EXERCISE DIRECTIONS –
Starting at the top of the entries below, write out each line up to and including the one containing "Given: Open Automix". Leave the pictures out.

[Screenshot grounding data]

===============

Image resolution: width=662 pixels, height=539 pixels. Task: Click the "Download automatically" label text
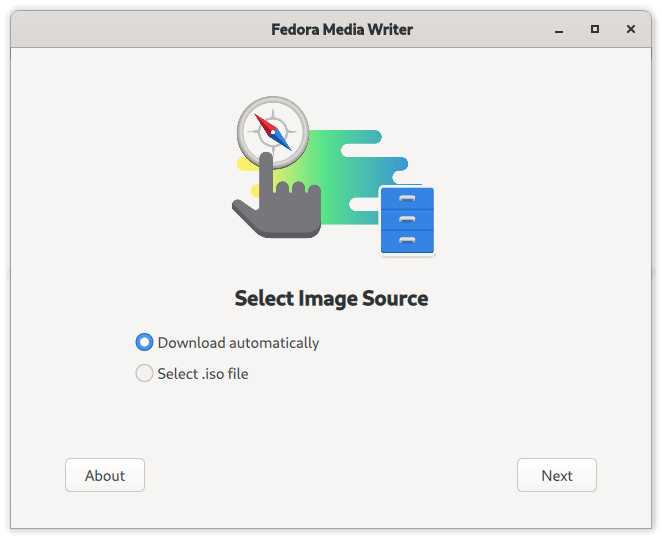pyautogui.click(x=238, y=343)
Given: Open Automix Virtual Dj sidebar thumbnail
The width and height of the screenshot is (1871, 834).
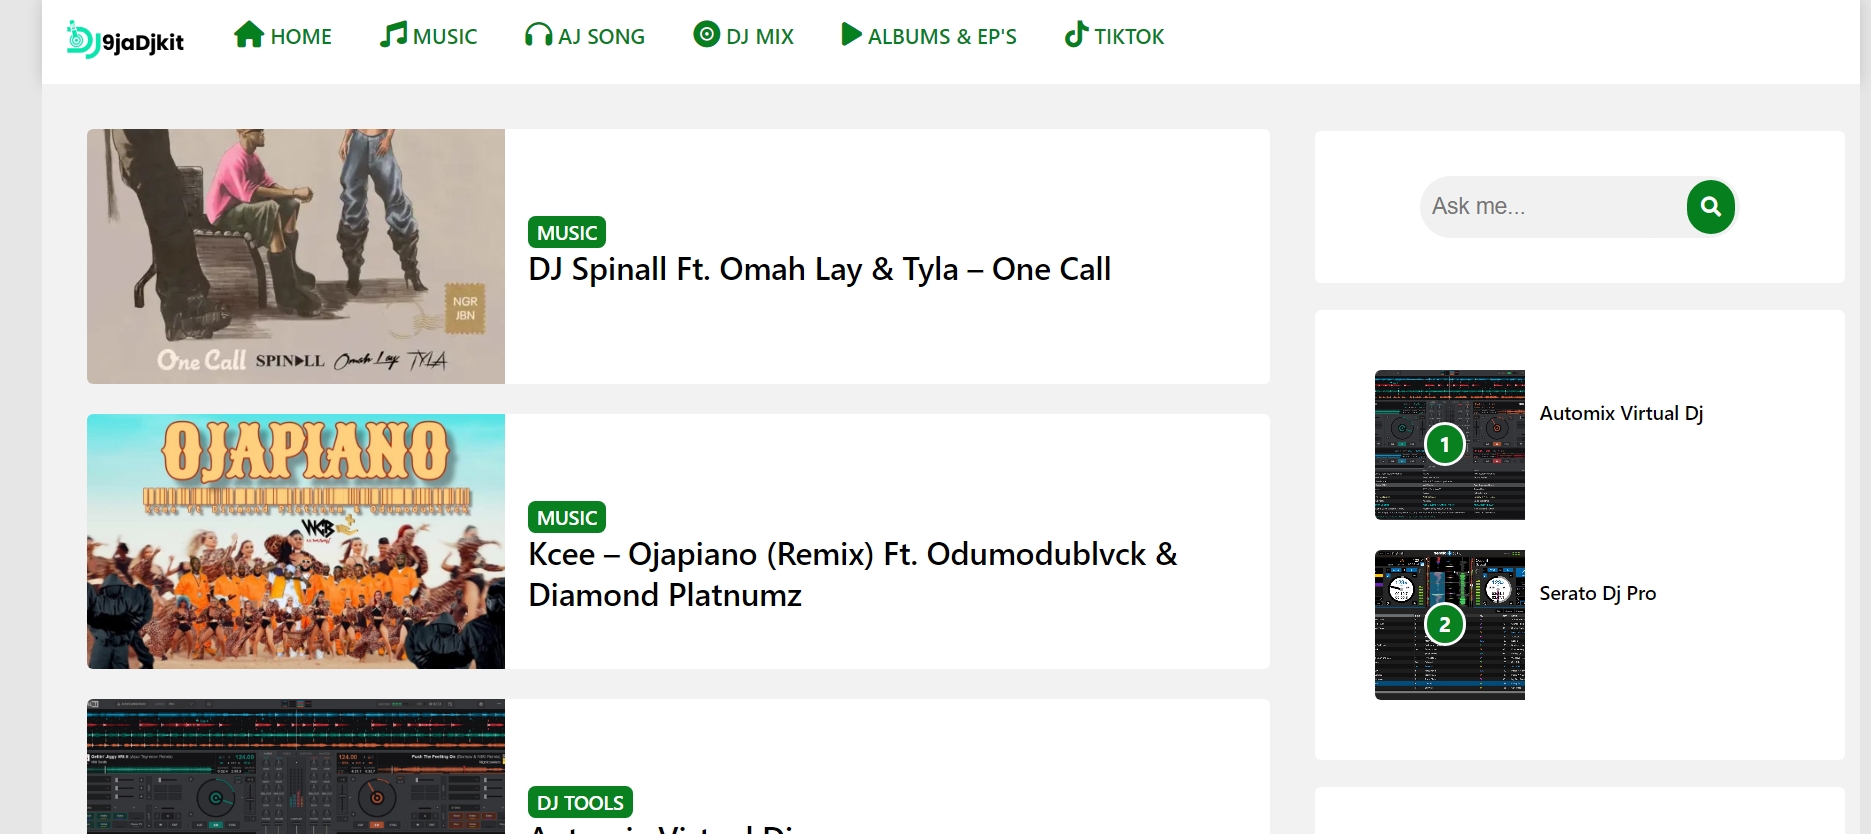Looking at the screenshot, I should click(1449, 445).
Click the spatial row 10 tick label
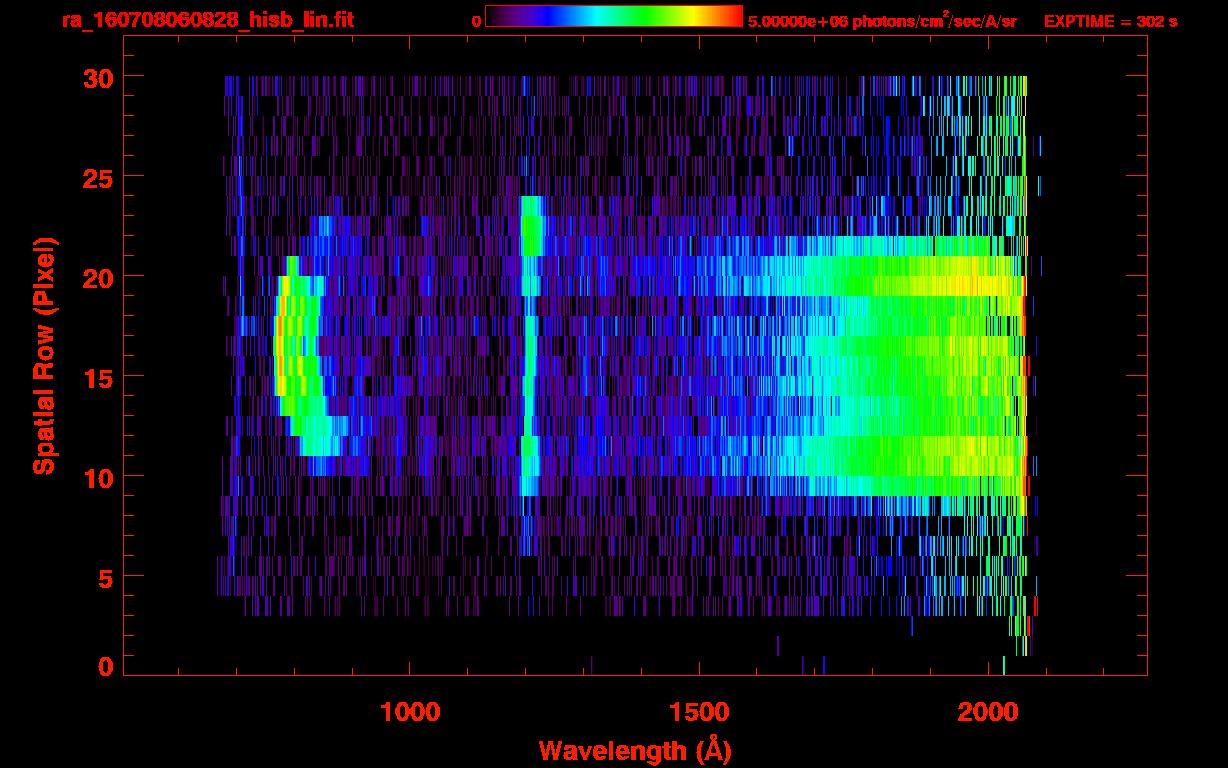 click(x=96, y=476)
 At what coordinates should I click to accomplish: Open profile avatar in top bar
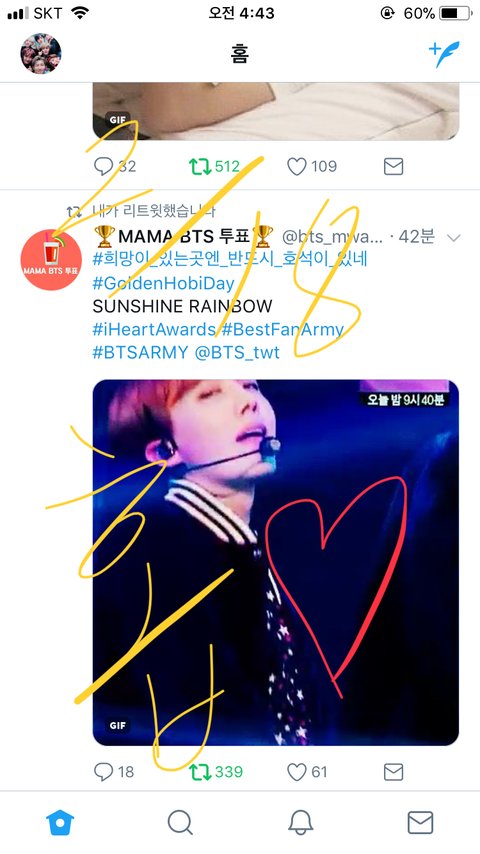[x=41, y=53]
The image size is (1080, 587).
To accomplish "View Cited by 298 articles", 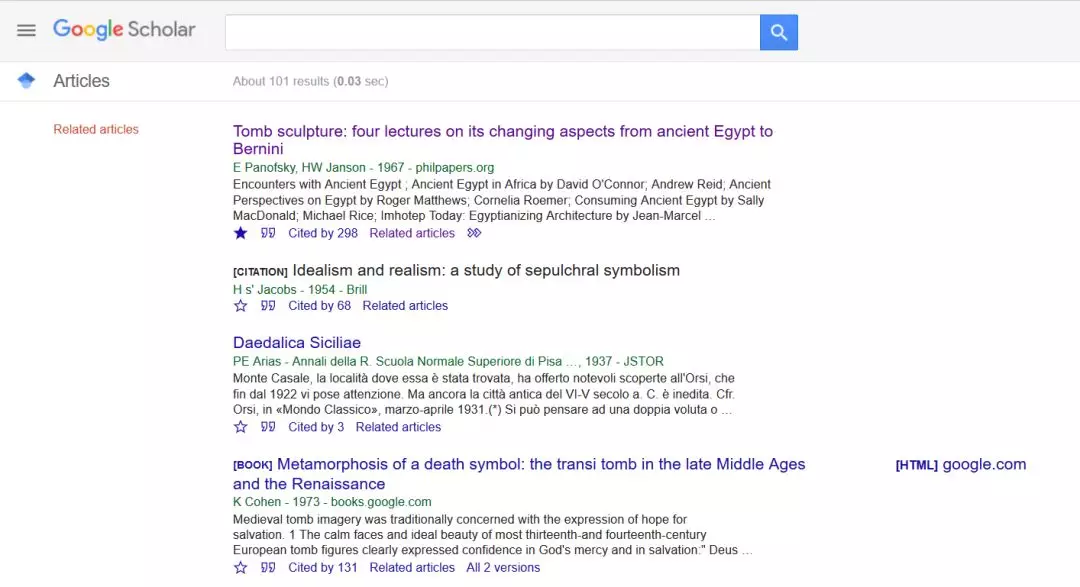I will click(322, 233).
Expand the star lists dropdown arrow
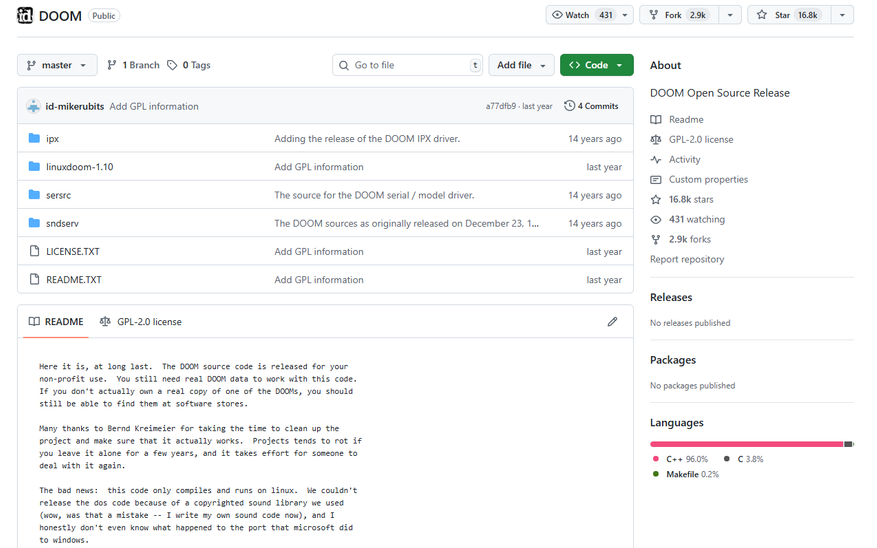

===============

RESULT –
Image resolution: width=662 pixels, height=539 pixels. Task: Click the "Download automatically" label text
pyautogui.click(x=238, y=343)
Given: Open Automix Virtual Dj sidebar thumbnail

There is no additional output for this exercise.